How Language Models Process Negation

语言模型如何处理否定

Abstract: We study how Large Language Models (LLMs) process negation mechanistically. First, we establish that even though open-weight models often provide wrong answers to questions involving negation, they do possess internal components that process negation correctly. Their poor accuracy is due to late-layer attention behavior that promotes simple shortcuts; ablating those attention modules greatly improves accuracy on negation-related questions.

摘要： 我们从机制层面研究了大型语言模型（LLM）如何处理否定。首先，我们证实尽管开源权重模型在回答涉及否定的问题时经常出错，但它们内部确实具备能够正确处理否定的组件。其准确率低的原因在于模型后层的注意力行为倾向于采取简单的捷径；通过消融这些注意力模块，模型在否定相关问题上的准确率得到了显著提升。

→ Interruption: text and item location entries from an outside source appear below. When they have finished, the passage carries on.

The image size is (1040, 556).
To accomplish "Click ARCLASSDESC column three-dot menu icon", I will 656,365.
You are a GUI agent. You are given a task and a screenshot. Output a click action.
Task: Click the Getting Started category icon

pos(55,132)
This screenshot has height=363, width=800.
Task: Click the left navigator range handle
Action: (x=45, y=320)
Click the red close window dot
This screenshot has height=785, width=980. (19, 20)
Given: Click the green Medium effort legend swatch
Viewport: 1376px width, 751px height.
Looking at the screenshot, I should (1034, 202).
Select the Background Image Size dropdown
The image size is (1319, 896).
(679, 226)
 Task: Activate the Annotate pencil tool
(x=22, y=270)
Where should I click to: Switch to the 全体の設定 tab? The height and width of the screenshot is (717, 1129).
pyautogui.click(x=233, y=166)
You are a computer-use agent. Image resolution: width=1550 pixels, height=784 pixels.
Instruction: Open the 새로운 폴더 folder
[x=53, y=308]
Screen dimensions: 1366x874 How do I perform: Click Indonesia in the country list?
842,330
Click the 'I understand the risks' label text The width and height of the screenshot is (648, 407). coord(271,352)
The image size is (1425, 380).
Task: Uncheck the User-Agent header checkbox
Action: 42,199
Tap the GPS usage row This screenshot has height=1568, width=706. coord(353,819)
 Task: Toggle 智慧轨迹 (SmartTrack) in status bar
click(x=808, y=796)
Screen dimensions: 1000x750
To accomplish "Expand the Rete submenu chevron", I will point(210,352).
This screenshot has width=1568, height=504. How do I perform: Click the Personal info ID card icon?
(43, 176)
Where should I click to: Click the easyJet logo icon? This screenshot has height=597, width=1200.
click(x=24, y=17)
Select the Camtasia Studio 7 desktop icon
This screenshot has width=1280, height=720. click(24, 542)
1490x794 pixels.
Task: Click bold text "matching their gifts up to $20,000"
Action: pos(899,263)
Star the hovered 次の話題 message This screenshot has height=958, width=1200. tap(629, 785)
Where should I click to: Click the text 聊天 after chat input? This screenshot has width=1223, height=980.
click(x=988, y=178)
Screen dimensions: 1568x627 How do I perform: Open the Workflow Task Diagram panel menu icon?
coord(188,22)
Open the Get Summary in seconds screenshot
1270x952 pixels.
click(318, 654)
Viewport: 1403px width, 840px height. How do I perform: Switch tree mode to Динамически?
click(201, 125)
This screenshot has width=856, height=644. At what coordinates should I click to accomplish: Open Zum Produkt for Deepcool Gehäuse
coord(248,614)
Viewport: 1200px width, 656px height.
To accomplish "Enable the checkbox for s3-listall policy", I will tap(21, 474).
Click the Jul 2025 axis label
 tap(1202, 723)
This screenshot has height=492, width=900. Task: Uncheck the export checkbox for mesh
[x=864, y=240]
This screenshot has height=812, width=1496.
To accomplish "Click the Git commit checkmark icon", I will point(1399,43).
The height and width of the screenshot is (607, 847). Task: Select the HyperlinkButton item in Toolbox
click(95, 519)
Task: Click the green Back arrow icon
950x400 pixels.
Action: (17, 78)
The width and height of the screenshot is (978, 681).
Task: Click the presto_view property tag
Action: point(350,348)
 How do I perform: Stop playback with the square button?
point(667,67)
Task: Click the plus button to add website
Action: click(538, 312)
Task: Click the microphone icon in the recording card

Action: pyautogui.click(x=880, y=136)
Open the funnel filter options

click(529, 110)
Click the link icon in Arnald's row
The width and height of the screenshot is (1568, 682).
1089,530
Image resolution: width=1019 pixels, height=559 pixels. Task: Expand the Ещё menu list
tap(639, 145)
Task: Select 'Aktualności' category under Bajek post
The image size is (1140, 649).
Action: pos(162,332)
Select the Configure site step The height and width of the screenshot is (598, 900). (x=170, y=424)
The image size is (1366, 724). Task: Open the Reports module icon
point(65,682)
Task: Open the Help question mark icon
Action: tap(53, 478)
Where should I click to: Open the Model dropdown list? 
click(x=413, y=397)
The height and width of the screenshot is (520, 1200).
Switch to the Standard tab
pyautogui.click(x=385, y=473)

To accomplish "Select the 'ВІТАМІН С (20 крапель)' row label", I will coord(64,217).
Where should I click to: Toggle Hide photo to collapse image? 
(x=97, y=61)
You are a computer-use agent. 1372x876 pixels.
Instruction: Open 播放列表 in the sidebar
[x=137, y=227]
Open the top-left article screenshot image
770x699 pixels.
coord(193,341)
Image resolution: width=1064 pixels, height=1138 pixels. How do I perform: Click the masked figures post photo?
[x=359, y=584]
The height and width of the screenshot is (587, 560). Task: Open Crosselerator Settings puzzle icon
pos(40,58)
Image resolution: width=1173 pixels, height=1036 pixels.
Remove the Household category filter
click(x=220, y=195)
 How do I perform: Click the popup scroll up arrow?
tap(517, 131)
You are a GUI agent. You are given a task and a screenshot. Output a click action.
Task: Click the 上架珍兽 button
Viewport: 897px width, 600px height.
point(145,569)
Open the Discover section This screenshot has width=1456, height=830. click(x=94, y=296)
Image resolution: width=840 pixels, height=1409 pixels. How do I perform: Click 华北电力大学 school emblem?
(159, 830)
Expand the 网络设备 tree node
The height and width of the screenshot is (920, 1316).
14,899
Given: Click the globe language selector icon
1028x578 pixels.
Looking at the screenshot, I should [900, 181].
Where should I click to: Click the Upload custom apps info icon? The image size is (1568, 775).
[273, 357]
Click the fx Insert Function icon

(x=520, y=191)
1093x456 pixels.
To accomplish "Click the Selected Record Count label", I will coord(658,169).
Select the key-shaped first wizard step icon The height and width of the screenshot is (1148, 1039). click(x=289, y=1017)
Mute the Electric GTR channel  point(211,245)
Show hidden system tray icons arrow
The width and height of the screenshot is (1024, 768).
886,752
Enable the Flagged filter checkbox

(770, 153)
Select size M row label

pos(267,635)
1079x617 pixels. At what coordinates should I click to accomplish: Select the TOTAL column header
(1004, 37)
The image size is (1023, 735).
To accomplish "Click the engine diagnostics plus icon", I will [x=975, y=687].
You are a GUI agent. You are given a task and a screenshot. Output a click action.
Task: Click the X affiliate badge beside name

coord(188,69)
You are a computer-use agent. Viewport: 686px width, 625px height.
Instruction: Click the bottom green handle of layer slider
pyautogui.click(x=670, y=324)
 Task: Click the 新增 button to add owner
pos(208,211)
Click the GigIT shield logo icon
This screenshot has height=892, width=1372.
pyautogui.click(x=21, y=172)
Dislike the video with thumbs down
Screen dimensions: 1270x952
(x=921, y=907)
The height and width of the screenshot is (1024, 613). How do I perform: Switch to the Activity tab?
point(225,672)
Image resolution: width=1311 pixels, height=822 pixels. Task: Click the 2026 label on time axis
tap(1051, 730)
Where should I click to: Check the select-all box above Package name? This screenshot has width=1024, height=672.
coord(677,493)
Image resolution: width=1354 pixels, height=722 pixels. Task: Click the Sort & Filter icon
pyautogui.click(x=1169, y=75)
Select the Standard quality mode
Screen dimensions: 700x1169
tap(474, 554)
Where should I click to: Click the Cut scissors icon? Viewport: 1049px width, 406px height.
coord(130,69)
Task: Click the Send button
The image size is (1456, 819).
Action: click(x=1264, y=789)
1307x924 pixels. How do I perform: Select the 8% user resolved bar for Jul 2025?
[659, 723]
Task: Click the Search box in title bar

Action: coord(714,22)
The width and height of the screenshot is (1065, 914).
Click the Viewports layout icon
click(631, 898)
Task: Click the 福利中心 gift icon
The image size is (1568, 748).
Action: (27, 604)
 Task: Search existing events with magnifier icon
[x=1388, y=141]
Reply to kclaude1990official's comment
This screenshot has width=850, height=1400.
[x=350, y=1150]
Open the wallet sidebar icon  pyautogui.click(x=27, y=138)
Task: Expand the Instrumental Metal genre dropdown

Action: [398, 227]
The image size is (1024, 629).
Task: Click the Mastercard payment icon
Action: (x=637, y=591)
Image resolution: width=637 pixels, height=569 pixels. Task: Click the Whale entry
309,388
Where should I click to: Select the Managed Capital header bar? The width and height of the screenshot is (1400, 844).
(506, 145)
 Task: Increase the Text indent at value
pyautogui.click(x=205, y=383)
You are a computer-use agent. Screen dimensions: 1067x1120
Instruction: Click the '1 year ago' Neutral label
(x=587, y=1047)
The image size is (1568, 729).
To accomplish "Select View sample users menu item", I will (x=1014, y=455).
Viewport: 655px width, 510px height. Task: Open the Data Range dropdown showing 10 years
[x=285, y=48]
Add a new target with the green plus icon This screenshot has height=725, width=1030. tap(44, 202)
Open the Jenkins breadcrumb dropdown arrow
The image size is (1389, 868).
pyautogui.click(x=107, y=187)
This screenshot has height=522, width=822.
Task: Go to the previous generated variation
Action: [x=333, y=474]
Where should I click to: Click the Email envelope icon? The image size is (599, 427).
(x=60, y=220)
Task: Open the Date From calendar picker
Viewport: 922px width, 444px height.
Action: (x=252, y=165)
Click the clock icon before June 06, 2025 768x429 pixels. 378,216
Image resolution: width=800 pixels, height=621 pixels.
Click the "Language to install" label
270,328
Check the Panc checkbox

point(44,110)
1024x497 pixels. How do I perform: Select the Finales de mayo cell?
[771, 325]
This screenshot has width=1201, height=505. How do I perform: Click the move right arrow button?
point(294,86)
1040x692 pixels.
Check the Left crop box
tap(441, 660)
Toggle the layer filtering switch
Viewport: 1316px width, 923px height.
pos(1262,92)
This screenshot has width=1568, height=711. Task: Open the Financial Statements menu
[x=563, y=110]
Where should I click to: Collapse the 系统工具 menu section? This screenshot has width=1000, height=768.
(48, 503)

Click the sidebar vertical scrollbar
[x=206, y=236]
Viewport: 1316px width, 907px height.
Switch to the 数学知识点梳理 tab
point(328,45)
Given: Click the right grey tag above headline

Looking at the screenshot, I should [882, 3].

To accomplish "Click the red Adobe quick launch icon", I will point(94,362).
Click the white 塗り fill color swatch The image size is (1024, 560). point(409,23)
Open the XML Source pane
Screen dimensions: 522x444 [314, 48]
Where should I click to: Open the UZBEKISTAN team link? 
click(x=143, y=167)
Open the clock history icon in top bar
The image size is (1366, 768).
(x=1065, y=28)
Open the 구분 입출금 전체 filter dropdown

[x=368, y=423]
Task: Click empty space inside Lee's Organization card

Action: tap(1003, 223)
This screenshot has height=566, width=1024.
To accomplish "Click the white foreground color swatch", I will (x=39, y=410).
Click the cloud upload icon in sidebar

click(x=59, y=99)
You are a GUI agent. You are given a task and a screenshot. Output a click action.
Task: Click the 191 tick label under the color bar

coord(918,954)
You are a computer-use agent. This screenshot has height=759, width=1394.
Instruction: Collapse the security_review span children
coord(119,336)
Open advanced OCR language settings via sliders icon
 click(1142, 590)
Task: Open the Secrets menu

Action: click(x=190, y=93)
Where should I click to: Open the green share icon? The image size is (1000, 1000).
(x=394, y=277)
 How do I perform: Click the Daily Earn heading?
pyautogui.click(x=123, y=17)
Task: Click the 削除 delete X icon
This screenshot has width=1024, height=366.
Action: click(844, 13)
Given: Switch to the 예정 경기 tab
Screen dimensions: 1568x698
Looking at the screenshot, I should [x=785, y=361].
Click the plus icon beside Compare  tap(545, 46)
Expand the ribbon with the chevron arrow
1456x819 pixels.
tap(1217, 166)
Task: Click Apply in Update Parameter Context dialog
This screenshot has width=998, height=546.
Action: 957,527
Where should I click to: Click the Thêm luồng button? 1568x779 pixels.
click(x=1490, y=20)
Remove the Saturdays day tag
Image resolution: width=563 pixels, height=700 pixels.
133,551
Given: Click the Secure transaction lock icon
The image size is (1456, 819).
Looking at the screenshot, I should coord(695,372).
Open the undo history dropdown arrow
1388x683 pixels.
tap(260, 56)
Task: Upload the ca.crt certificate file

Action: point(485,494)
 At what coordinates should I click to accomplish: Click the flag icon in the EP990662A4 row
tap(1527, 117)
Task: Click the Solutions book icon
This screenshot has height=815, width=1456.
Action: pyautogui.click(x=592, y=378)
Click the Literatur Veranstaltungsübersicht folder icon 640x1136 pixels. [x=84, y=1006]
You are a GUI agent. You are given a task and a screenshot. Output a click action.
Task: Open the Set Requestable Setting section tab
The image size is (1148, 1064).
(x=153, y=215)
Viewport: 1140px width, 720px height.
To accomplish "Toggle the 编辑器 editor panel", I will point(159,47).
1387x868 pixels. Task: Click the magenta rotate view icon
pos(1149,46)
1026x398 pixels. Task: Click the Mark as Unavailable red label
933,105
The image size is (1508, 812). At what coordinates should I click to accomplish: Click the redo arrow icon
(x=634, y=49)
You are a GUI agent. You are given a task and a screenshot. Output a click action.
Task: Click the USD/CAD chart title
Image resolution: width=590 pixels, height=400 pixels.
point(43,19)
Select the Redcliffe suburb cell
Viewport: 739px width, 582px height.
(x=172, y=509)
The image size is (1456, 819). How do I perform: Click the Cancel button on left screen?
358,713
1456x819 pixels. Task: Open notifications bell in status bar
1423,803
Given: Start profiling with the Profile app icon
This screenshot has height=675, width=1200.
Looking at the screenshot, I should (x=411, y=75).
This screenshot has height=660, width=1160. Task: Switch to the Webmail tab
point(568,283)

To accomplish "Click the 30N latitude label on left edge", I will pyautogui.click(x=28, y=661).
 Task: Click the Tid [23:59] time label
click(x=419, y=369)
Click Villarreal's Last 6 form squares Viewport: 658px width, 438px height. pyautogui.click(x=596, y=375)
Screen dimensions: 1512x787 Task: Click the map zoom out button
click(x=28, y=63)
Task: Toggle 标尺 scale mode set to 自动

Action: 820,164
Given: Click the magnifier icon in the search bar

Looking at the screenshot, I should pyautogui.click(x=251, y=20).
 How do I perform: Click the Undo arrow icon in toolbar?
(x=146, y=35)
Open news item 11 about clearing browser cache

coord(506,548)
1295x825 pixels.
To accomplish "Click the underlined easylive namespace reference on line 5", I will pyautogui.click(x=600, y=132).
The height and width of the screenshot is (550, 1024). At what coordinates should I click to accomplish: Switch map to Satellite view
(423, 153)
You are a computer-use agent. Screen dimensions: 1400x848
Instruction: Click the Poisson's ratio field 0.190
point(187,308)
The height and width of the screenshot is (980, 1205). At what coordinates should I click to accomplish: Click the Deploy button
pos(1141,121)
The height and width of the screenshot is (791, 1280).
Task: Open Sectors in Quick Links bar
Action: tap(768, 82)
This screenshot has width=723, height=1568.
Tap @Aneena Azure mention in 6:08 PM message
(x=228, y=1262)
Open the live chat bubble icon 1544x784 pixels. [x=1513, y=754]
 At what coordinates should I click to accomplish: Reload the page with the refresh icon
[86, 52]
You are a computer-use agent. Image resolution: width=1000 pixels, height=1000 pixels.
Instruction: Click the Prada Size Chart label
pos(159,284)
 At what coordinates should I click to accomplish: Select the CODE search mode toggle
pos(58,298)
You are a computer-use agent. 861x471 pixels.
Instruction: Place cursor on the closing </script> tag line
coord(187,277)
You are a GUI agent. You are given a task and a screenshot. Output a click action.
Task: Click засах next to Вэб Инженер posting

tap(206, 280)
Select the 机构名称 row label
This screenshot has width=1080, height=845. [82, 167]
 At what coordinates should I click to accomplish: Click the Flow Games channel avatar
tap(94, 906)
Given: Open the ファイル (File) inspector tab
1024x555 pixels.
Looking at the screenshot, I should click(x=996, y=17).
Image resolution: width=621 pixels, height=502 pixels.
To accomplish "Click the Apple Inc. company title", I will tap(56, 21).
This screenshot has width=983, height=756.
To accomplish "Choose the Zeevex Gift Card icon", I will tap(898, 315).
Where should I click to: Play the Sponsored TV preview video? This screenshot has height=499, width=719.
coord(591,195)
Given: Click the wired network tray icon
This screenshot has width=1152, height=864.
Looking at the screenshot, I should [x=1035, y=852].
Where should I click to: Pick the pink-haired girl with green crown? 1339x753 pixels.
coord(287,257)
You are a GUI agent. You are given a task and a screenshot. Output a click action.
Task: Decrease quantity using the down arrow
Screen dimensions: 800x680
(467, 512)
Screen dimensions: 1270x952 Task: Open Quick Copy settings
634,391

Second, we uncover how models process negation. We consider two hypotheses: models could use attention heads that attend to the phrase being negated and suppress related concepts, or they could directly construct a representation of the entire negative phrase (e.g., representing “not gas” as a vector that promotes liquids and solids). We apply a range of observational and causal interpretability techniques on Mistral-7B and Llama-3.1-8B to show that models implement both mechanisms, with the “constructive” mechanism being more prominent. Combined, our work deepens the understanding of LLMs’ internals, highlighting construction-dominant computations and the coexistence of competing mechanisms within LLMs.

其次，我们揭示了模型处理否定的方式。我们考虑了两种假设：模型可能使用注意力头来关注被否定的短语并抑制相关概念，或者直接构建整个否定短语的表征（例如，将“not gas”表示为一个促进液体和固体概念的向量）。我们对 Mistral-7B 和 Llama-3.1-8B 应用了一系列观察性和因果性可解释性技术，结果表明模型同时实现了这两种机制，其中“构建式”机制更为显著。综上所述，我们的工作加深了对 LLM 内部机制的理解，突显了以构建为主导的计算过程以及 LLM 内部多种竞争机制的共存。